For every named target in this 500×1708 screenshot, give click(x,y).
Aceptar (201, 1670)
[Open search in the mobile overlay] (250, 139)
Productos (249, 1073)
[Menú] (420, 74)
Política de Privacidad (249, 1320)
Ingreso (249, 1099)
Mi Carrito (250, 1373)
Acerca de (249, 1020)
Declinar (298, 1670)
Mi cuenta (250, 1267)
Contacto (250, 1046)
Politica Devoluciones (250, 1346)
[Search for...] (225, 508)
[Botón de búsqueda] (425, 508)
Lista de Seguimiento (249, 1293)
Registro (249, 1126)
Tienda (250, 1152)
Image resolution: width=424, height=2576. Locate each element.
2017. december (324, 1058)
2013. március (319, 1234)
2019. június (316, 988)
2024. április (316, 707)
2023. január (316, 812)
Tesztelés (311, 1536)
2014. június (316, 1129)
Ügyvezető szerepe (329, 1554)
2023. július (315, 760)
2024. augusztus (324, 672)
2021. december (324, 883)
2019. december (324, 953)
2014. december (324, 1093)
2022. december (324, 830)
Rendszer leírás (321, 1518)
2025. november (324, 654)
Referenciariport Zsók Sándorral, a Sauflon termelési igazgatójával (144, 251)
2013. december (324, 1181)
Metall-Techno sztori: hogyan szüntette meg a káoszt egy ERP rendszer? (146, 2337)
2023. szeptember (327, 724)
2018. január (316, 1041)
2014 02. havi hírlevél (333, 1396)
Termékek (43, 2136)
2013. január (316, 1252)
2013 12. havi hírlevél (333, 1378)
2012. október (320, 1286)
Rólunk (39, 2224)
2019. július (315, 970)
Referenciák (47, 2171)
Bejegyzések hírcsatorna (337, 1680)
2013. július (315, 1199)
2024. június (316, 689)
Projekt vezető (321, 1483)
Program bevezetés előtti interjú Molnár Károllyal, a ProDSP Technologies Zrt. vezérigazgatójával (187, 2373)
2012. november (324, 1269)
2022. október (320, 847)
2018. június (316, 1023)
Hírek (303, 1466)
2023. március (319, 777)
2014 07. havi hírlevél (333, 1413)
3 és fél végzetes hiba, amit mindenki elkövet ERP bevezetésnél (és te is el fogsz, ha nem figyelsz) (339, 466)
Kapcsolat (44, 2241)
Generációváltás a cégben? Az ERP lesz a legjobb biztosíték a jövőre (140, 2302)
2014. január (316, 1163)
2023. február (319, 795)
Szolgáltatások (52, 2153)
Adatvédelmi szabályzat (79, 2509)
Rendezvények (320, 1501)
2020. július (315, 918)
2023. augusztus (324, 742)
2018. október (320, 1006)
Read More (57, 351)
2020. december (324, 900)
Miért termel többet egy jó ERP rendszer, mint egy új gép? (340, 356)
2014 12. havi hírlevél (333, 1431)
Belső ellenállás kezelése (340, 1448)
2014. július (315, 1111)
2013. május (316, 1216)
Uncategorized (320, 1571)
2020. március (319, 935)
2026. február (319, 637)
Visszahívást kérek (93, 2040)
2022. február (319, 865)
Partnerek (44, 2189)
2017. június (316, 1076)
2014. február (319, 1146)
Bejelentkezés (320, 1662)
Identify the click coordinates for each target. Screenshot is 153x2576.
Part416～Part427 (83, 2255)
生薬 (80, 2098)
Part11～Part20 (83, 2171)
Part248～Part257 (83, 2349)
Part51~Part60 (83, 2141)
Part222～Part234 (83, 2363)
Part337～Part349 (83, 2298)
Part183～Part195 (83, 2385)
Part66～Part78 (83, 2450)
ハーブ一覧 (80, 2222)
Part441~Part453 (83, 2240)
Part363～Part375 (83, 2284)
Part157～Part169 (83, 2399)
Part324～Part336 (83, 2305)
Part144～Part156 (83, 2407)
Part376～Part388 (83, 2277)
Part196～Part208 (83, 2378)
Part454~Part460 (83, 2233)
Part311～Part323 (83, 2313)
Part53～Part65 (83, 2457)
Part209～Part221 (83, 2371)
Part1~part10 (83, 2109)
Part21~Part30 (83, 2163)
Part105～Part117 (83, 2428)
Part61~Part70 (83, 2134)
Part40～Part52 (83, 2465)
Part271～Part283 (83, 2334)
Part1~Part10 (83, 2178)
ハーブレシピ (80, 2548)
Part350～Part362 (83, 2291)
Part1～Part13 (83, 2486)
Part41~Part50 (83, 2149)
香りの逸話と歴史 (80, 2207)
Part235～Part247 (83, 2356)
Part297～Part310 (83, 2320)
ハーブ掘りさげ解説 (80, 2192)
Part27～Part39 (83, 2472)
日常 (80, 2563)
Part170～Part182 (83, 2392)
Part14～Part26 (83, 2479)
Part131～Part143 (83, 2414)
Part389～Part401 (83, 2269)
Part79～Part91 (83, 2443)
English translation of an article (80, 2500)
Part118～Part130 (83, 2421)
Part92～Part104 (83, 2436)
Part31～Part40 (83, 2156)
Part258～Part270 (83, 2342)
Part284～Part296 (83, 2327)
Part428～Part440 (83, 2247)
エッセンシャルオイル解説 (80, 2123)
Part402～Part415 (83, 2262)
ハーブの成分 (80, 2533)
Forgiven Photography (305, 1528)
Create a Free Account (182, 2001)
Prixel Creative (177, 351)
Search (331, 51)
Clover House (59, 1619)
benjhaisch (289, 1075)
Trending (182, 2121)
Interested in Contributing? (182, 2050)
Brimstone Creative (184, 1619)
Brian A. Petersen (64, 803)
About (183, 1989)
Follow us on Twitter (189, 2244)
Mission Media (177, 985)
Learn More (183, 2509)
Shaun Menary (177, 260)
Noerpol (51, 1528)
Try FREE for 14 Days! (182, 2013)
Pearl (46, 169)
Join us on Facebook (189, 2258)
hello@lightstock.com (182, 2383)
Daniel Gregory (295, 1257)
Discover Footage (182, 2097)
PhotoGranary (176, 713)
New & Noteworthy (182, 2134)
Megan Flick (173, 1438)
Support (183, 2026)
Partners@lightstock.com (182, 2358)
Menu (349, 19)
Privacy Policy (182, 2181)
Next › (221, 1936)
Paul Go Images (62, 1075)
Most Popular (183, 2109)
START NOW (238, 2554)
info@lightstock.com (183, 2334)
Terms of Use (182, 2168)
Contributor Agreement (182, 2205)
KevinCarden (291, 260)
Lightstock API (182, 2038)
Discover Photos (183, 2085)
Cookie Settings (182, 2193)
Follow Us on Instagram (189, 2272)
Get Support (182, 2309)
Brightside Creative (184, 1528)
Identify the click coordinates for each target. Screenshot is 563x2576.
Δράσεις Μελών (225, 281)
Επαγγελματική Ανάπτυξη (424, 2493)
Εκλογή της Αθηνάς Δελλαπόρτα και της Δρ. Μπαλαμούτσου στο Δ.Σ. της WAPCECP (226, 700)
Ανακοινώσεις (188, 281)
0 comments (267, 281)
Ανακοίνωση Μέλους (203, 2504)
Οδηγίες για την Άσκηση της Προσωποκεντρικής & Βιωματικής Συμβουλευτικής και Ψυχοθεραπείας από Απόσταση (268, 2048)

TASK DESCRIPTION: Rewrite the entries from the line containing "[Botón de búsqueda] (425, 508)" through the line containing "2024. augusztus (324, 672)" with "Registro" changed to "Inscripción" and nothing else altered. Give only those lines.

FULL ANSWER:
[Botón de búsqueda] (425, 508)
Lista de Seguimiento (249, 1293)
Inscripción (249, 1126)
Tienda (250, 1152)
Image resolution: width=424, height=2576. Locate each element.
2017. december (324, 1058)
2013. március (319, 1234)
2019. június (316, 988)
2024. április (316, 707)
2023. január (316, 812)
Tesztelés (311, 1536)
2014. június (316, 1129)
Ügyvezető szerepe (329, 1554)
2023. július (315, 760)
2024. augusztus (324, 672)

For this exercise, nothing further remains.